Çocuklarda işkence yaşı ortalaması 10
Rapora göre; işkence gören 20 çocuğun, işkence gördükleri tarihteki yaş ortalaması 10 olurken, işkence gören en küçük çocuğun yaşının 3 olduğu tespit edildi. Etnik ve siyasi nedenlerle işkence gördüğünü belirten çocukların tamamının anadilinin Kürtçe olduğu, sokağa çıkma yasakları sonrası Güneydoğu Anadolu ve Doğu Anadolu Bölgesinde işkence fiiline maruz kaldıkları belirlendi.

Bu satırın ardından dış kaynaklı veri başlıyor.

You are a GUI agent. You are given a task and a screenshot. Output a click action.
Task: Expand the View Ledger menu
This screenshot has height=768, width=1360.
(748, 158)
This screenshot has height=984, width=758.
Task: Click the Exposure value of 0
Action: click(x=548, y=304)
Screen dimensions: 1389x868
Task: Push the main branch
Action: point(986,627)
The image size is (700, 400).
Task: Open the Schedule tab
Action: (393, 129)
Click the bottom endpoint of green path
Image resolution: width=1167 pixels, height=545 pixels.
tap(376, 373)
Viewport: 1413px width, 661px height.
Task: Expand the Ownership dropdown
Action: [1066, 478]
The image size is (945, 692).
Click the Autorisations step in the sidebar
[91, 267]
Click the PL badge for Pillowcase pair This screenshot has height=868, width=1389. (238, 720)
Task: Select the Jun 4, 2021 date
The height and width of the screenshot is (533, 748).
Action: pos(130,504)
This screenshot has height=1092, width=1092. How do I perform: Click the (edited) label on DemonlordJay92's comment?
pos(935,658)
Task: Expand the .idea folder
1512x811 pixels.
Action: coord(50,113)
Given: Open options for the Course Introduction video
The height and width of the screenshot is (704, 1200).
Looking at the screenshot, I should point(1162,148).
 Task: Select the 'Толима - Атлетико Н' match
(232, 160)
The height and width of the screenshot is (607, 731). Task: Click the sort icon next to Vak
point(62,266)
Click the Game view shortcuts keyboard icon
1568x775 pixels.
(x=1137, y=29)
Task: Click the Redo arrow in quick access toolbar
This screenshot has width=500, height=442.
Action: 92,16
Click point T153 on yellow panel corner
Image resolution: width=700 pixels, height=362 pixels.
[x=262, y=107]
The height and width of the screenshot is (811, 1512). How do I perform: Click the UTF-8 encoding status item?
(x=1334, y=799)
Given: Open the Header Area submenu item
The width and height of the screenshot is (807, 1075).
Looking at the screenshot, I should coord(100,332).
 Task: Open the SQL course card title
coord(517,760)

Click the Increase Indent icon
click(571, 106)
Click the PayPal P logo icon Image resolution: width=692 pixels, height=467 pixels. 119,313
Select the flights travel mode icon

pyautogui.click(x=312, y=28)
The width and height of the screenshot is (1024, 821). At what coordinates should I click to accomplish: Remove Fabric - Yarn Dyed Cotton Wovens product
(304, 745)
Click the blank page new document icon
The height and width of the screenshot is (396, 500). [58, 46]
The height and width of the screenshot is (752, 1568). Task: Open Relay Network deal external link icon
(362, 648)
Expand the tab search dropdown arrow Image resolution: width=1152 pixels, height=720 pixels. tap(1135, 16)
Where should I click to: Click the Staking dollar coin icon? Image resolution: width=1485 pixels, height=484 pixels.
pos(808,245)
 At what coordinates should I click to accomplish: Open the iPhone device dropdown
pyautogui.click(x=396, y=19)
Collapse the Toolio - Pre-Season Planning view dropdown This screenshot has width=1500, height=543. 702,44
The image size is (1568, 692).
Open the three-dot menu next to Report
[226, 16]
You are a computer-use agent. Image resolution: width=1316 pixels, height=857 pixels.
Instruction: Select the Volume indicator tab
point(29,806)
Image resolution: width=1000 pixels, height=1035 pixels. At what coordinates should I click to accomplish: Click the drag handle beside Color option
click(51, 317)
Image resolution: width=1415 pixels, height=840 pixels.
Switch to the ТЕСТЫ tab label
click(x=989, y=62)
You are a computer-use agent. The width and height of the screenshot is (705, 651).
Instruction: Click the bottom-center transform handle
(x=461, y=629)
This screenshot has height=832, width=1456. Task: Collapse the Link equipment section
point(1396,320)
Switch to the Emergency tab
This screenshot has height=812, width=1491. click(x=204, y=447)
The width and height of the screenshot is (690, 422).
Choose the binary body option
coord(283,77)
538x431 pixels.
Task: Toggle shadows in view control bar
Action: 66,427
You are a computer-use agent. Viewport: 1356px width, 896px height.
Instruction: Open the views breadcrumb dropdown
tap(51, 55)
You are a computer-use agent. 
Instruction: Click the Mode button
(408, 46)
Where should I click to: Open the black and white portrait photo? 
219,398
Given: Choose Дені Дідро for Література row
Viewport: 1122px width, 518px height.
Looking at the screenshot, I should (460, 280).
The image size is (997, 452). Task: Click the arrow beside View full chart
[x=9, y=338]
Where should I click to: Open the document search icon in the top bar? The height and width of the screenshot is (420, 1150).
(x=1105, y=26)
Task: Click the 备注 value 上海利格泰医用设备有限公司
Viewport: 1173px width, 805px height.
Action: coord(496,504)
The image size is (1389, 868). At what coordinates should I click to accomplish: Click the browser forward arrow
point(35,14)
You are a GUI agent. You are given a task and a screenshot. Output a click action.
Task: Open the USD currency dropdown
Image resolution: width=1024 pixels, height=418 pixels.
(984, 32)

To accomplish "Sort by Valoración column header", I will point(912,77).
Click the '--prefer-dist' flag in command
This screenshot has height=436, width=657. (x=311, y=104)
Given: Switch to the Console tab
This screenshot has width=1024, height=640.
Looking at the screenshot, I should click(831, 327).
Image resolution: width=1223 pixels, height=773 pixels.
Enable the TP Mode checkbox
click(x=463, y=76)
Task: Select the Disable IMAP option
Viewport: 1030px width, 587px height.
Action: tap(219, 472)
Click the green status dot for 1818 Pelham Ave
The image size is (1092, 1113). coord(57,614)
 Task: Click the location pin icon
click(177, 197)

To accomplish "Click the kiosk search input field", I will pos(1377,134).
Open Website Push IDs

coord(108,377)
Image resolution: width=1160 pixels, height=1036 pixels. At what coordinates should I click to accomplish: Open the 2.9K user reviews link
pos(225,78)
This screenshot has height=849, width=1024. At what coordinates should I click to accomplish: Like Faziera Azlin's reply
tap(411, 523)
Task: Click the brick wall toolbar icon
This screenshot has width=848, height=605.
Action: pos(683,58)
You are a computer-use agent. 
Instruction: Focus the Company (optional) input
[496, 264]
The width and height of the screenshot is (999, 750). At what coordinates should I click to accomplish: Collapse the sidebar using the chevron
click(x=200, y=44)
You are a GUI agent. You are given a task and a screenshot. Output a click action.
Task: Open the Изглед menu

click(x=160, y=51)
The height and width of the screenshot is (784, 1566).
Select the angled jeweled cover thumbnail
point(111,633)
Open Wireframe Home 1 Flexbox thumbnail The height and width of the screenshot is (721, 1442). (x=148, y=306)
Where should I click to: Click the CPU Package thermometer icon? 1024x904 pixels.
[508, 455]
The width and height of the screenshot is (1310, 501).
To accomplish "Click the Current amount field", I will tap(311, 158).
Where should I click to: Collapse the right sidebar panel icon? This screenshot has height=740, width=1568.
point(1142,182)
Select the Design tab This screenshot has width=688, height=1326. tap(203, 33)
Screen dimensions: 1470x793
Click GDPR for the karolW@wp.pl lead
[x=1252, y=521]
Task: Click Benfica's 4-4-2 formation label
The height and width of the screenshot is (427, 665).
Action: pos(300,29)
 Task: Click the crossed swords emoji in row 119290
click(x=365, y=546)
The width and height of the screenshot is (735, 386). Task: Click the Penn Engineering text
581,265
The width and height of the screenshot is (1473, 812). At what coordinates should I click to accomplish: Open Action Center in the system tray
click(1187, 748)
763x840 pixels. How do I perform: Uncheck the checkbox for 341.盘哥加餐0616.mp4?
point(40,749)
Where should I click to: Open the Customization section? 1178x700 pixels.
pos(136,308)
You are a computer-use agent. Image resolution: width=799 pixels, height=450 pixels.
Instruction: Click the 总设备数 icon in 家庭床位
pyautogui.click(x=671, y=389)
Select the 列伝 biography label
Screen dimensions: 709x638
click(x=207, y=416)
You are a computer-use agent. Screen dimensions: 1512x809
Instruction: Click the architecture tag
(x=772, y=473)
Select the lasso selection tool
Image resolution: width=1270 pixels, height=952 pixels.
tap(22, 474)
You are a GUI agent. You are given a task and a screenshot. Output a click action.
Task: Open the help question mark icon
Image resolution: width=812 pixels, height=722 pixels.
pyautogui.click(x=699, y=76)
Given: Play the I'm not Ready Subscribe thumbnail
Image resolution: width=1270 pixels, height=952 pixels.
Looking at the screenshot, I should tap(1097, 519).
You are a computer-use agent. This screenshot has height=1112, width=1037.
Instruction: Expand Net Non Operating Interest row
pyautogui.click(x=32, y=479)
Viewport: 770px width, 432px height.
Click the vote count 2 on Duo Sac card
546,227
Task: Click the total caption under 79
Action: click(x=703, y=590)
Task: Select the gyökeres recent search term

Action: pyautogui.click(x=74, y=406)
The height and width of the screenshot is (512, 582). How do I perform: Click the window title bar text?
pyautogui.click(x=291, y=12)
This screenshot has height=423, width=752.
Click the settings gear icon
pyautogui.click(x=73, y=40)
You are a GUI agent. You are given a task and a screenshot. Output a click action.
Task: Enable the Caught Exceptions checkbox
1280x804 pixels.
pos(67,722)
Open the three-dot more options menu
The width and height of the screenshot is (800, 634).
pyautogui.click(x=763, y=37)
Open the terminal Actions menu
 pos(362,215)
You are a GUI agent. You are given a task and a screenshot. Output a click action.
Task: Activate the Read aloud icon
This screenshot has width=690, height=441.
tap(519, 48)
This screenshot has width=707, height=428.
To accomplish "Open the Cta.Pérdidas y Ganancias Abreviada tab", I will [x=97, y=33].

Çocuklarda işkenceye yol açan olay 7 çocukta “etnik”, 6 çocukta “siyasi”, 4 çocukta “adli” 2 çocukta “diğer” 1 çocukta ise “sığınmacılık” olarak kaydedildi. Çocukların 10’u gözaltına alındıkları saatin gece yarısı olduğunu (24.00-08.00) aktardı. Raporda konuya ilişkin şu değerlendirme yer aldı:
“Çocukların yaşadığı gözaltı ve ev baskınlarının da ağırlıklı olarak gece yarısında olması, hukuki süreç yerine keyfi ve fiili sürecin işlemeye başlatıldığına, korkutmak, cezalandırmak amaçlarının öne çıktığına işaret etmektedir. Hukuksal süreçler ilgili bilgiler, çocukların gözaltı süreçlerinde ‘çocuğun yüksek yararı’ ilkesine uygun hareket edilmediğine, keyfi ve hukuk dışı uygulamalara maruz kaldıklarına, usuli güvencelerin ihlal edildiğine ve en son çare olması beklenen özgürlüğünden kısıtlama kararları dışında başka bir seçeneğe başvurulmadığına işaret etmektedir.”